Exercise goal: Rewrite the rows below, putting "graph" wherever "chart" appears and leaving everything else the same.

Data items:
◇ ◇ ◇ ◇

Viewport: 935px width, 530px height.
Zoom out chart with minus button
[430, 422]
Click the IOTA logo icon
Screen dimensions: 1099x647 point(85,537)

◇ ◇ ◇ ◇

The answer:
Viewport: 935px width, 530px height.
Zoom out graph with minus button
[430, 422]
Click the IOTA logo icon
Screen dimensions: 1099x647 point(85,537)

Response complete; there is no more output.